## WORK TO COMPLETE:
With pictures left out, extract every line between the start of the records below and the line holding "Click the (erkannt) detected language label", inclusive.

******

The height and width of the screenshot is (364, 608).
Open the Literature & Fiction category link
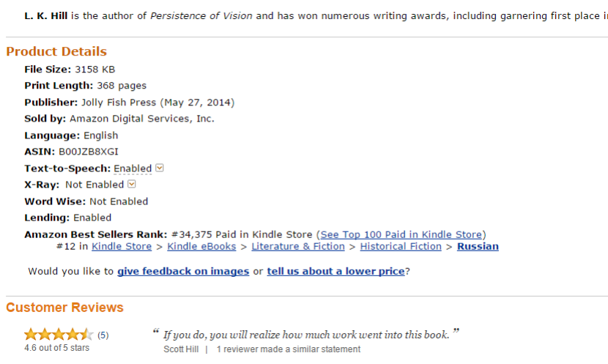298,247
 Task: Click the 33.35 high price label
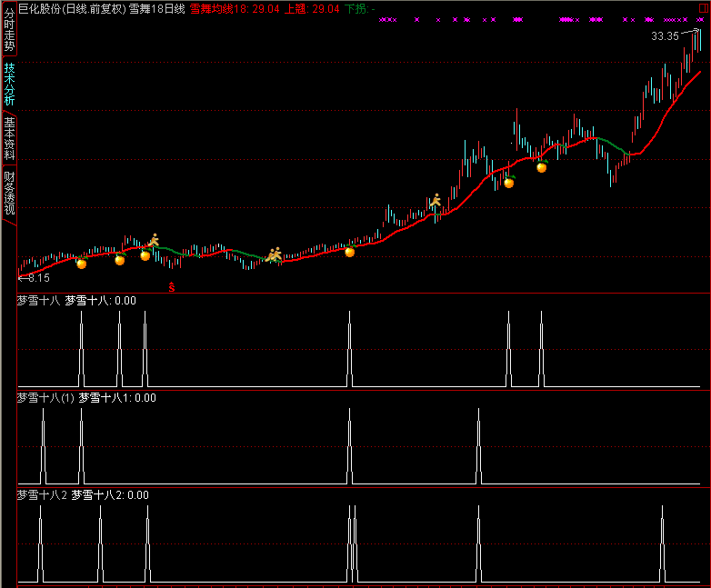click(665, 36)
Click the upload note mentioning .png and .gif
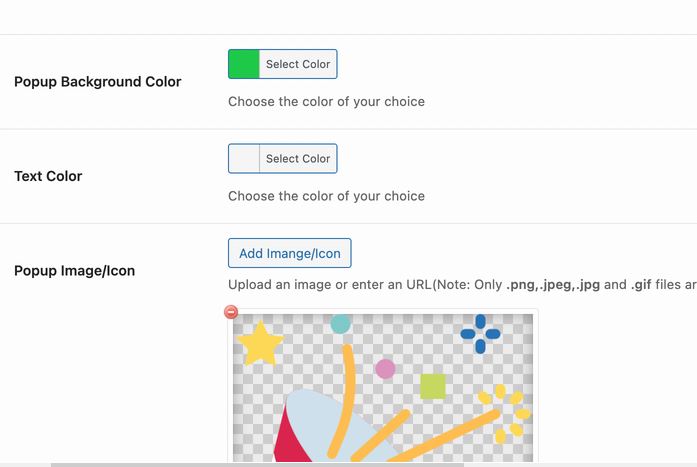 462,285
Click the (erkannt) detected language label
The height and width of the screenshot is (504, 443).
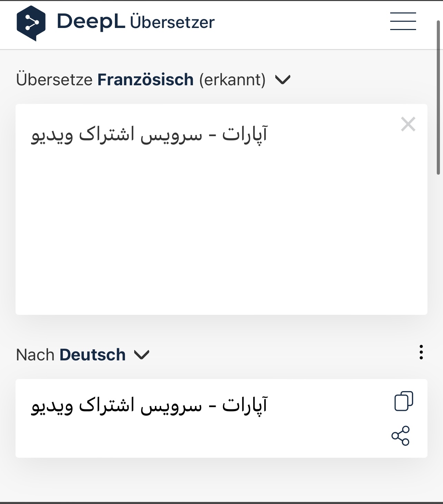click(233, 80)
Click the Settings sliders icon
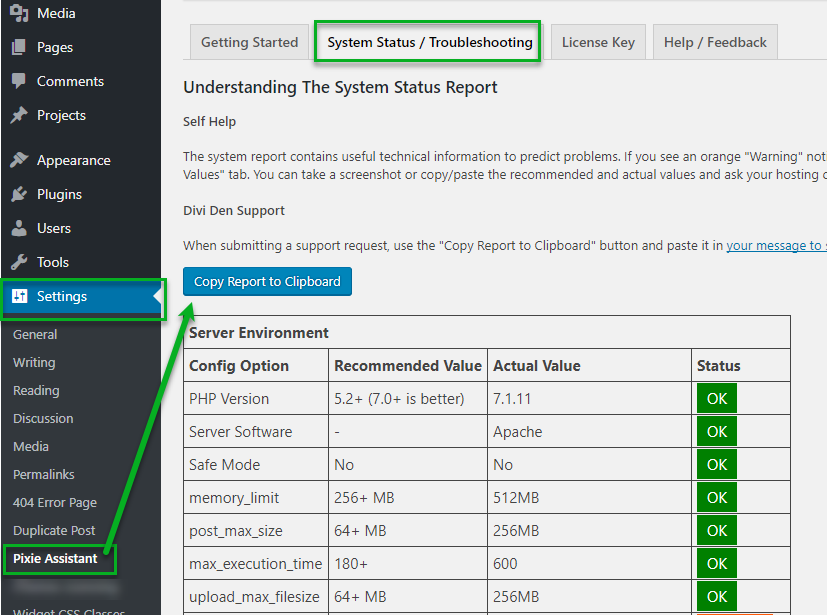This screenshot has width=827, height=615. coord(19,296)
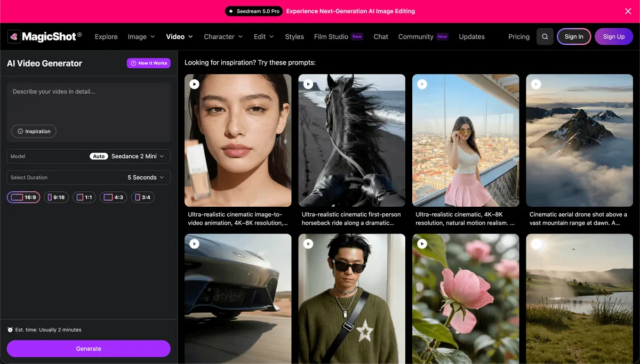Viewport: 640px width, 364px height.
Task: Open the How It Works button
Action: (148, 63)
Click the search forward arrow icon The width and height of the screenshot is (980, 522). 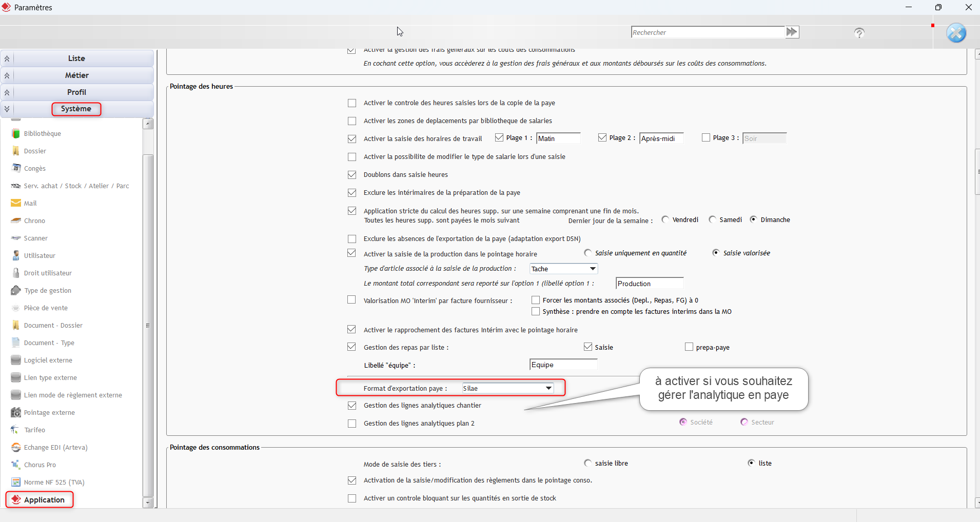[x=792, y=32]
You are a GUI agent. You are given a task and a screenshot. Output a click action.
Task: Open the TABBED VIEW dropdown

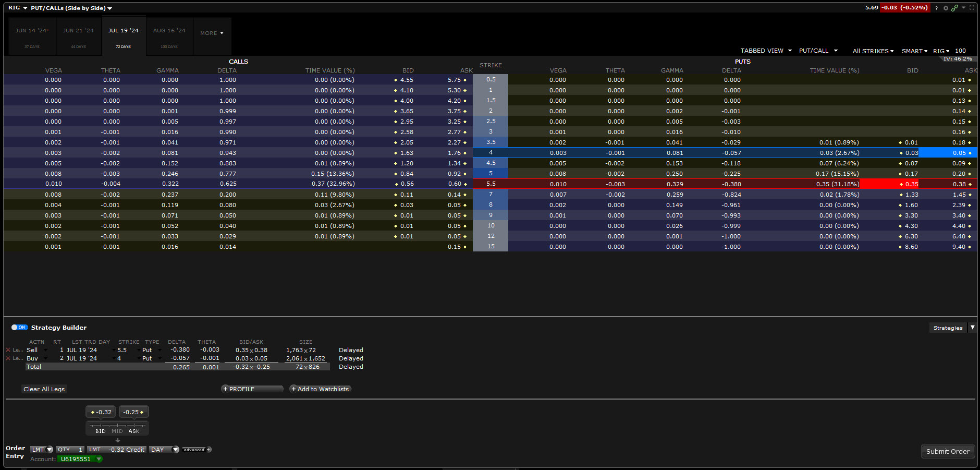pyautogui.click(x=766, y=51)
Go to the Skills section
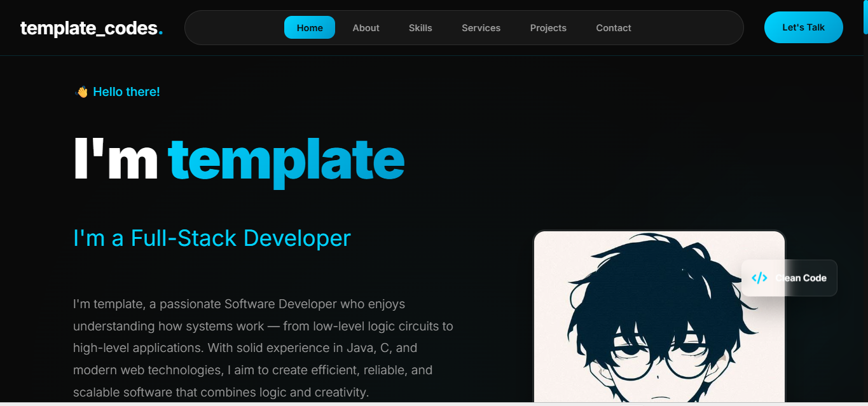 pos(420,28)
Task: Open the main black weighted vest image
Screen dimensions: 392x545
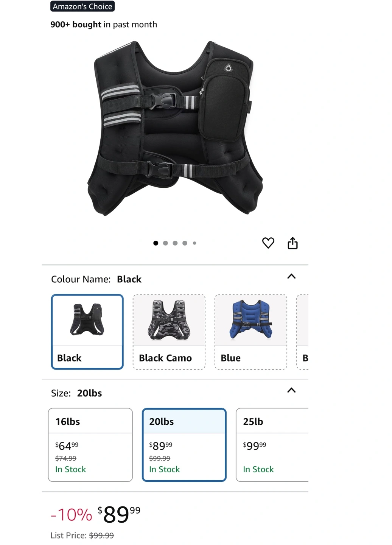Action: click(175, 128)
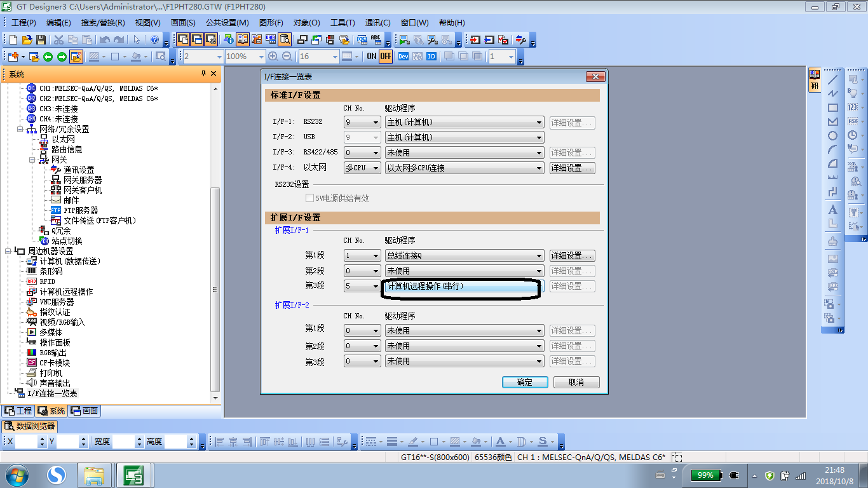Select 计算机远程操作 in the system tree
868x488 pixels.
tap(66, 292)
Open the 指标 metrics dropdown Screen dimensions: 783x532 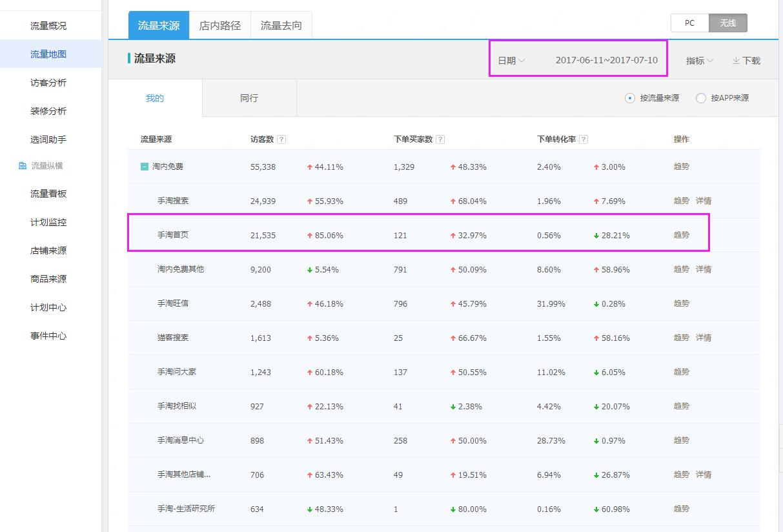(698, 61)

******

## RESULT OF THE EXERCISE:
The height and width of the screenshot is (364, 608).
Open the Literature & Fiction category link
298,247
 Task: Click the 33.35 high price label
click(665, 36)
Click the upload note mentioning .png and .gif
 462,285
Click the (erkannt) detected language label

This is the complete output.